Homilie w domu św. Marty

Maryja pod krzyżem Jezusa jest ikoną, którą należy „kontemplować” — nie potrzeba wielu słów, by uznać istotę świadectwa „Kobiety”, która jest „Matką nas wszystkich”. Stwierdził to Papież podczas Mszy św., którą odprawił w piątek rano, 15 września, w kaplicy Domu św. Marty, we wspomnienie Najświętszej Maryi Panny Bolesnej.

„Ten fragment Ewangelii bardziej nadaje się do kontemplacji niż do rozważania”, wyznał Franciszek, odnosząc się do fragmentu Ewangelii Jana (19, 25-27) z dzisiejszej liturgii, który ukazuje Maryję pod krzyżem Jezusa.
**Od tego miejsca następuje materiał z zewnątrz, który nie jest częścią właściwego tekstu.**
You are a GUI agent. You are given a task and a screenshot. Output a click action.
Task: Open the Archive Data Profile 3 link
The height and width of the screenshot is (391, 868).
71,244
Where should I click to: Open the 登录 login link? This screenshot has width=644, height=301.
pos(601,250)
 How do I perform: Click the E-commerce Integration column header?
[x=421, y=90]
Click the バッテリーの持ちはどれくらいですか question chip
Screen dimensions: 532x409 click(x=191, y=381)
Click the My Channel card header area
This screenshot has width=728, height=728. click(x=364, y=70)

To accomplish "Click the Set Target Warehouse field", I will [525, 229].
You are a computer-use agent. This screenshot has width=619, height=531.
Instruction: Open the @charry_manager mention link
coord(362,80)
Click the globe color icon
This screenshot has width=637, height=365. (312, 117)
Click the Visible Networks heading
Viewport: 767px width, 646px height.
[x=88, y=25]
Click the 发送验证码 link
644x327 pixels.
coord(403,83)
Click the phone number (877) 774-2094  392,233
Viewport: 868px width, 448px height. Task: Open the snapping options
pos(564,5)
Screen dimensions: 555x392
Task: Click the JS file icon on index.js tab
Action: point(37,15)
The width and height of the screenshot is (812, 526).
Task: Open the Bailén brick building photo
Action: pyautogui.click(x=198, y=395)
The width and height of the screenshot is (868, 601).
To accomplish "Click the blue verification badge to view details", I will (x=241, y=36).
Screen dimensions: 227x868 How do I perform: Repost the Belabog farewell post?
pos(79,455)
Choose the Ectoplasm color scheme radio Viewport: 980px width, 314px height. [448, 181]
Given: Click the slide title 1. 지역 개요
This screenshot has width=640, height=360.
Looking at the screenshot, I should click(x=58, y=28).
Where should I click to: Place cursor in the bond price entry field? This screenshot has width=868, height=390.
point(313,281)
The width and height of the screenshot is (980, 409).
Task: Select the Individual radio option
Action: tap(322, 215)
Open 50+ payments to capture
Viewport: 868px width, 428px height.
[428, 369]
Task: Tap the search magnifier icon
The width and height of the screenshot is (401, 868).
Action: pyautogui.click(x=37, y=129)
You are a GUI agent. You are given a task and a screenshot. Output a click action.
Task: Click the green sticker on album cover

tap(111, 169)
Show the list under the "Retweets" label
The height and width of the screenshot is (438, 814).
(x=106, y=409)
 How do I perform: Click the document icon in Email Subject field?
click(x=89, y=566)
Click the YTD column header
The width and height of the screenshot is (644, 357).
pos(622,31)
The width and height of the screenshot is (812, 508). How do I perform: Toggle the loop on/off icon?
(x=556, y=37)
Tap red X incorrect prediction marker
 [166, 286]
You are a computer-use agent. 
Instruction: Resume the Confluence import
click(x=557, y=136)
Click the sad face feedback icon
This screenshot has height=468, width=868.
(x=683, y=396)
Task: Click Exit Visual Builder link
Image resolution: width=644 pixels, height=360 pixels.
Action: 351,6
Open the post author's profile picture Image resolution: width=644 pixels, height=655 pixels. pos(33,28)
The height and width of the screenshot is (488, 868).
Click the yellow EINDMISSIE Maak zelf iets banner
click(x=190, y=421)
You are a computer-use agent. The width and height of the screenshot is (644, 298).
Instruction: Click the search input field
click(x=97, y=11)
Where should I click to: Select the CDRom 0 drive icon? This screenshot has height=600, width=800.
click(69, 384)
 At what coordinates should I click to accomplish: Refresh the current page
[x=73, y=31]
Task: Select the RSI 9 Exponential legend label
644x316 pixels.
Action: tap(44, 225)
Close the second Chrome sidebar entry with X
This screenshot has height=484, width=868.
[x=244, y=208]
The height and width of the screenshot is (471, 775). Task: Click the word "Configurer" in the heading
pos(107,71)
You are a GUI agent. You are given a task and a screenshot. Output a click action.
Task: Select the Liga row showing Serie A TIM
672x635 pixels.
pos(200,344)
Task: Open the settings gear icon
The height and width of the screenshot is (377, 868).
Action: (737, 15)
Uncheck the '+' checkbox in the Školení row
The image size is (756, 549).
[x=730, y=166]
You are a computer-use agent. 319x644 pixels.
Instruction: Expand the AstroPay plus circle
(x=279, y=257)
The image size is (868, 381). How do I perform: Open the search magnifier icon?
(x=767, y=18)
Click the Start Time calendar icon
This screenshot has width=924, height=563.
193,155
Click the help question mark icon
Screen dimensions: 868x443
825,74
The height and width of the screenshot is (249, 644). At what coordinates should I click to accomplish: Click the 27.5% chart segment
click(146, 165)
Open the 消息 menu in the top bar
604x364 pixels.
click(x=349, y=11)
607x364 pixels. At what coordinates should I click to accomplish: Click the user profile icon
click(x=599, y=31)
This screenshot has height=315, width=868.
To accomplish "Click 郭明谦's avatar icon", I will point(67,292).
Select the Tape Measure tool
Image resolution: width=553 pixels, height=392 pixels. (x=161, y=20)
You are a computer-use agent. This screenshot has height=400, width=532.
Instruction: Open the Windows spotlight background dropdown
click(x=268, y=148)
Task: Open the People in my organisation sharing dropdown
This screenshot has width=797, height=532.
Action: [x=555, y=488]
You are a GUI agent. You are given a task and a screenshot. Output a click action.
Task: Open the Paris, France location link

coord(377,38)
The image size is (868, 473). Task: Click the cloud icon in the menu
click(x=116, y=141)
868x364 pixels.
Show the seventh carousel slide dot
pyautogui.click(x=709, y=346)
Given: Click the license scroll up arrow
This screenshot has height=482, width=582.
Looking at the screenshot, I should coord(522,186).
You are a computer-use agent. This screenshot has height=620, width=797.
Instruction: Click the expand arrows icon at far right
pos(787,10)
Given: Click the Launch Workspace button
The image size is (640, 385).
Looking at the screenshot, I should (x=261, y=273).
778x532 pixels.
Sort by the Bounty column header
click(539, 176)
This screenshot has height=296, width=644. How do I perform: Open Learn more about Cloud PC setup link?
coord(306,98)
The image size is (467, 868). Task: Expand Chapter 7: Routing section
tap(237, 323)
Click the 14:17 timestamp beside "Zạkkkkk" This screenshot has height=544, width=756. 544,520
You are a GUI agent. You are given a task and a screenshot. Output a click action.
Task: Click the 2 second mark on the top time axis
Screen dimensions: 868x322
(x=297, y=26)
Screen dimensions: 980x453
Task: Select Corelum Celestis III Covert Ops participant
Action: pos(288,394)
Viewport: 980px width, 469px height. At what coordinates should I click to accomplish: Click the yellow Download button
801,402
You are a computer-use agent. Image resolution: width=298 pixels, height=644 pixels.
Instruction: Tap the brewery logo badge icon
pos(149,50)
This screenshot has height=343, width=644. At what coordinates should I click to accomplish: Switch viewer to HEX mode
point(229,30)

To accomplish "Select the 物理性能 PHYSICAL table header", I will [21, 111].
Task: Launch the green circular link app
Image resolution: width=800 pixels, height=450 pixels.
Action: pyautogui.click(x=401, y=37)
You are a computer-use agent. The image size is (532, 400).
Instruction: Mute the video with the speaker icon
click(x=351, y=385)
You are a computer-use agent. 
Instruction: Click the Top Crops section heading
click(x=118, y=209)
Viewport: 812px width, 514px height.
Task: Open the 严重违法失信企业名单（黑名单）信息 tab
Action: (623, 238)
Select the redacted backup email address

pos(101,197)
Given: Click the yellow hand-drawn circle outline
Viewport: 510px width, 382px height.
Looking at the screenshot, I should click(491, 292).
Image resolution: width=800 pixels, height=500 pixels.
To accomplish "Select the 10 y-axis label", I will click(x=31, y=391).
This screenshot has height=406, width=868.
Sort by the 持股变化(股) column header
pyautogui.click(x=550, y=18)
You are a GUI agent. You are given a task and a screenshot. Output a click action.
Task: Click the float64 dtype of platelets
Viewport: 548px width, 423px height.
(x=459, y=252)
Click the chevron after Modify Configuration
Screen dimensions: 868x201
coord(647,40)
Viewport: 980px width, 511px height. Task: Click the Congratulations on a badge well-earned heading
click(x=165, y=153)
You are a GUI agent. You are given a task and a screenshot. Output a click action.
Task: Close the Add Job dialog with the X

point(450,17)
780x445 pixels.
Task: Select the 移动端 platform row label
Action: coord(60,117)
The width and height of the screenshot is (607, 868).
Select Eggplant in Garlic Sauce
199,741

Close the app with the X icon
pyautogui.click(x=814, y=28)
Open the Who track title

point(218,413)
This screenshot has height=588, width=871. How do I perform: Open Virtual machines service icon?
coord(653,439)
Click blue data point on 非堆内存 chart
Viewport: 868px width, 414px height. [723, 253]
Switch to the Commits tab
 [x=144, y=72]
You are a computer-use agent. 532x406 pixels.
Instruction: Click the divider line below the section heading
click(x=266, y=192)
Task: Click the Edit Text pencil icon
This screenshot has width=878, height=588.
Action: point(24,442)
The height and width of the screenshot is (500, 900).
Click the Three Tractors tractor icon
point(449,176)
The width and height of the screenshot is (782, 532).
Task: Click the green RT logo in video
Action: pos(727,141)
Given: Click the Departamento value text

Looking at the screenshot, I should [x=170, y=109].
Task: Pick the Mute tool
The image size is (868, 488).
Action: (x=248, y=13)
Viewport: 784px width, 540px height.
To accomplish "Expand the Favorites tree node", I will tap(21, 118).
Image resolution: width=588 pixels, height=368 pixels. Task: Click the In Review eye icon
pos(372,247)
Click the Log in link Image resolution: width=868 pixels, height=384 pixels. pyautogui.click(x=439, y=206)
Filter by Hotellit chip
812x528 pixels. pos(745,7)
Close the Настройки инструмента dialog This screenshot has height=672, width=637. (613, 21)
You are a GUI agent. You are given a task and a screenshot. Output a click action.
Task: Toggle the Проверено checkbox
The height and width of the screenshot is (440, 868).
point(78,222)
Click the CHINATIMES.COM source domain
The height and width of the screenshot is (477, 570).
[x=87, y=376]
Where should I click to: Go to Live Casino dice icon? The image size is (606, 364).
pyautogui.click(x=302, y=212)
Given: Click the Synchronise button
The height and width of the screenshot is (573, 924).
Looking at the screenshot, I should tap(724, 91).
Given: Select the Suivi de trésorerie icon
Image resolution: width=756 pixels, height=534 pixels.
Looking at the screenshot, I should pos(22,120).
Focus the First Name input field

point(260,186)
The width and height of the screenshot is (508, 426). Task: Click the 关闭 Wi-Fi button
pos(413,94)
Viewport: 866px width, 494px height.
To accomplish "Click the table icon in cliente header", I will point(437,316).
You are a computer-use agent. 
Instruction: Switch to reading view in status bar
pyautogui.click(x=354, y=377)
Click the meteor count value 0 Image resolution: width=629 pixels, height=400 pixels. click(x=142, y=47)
Tak, wyjaśnił, trzeba „kontemplować Matkę Jezusa, kontemplować ten znak sprzeciwu, bowiem Jezus jest zwycięzcą, ale na krzyżu”. A to, dodał „jest sprzeczność, nie rozumie się tego: potrzeba wiary, aby zrozumieć” lub „przynajmniej przybliżyć się do tej tajemnicy”. A Matka Boża „wiedziała”, stwierdził Papież, „ponieważ całe życie przeżywała z duszą przeszytą, powiedział to Symeon”. I „chodziła za Jezusem, słyszała słowa, które mówili ludzie: 'Jaki jest wielki!' — 'Ależ to nie jest Bóg!' — 'Ten nie, nie jest prawdziwie wierzącym!'”. Maryja „słyszała wszystko — wszystkie słowa przychylne i wrogie” Jezusowi.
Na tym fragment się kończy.